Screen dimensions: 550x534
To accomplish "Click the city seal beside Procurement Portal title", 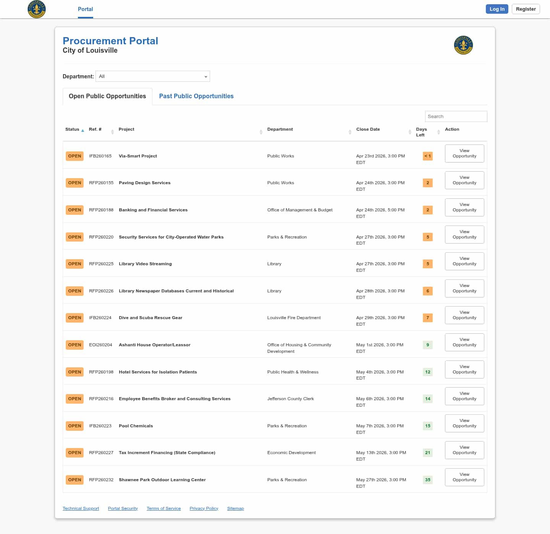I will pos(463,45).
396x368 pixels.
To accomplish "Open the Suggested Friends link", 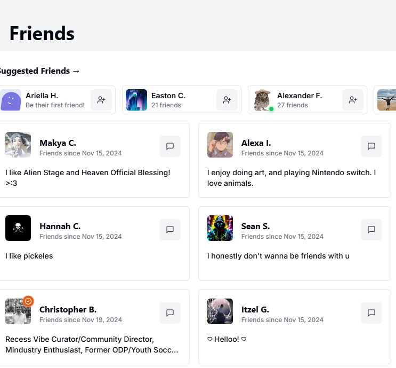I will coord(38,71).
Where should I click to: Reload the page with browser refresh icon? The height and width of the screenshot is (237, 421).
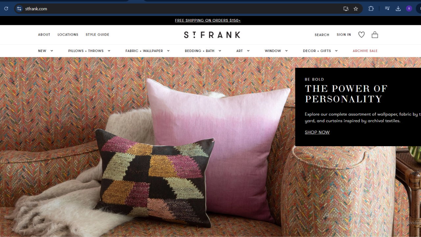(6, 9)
==
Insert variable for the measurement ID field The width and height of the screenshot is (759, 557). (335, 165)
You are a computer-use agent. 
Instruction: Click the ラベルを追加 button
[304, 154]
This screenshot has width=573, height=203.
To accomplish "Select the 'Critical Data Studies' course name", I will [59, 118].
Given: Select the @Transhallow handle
==
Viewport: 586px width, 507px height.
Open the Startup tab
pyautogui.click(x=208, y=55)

* _WHAT THIS TASK INVOLVES_
Every line from the line containing "This screenshot has width=573, height=203." through the line containing "Given: Select the @Transhallow handle" in the records above must be retyped exactly. Leave out the rest.

* _WRITTEN RESPONSE_
This screenshot has width=573, height=203.
To accomplish "Select the 'Critical Data Studies' course name", I will [59, 118].
Given: Select the @Transhallow handle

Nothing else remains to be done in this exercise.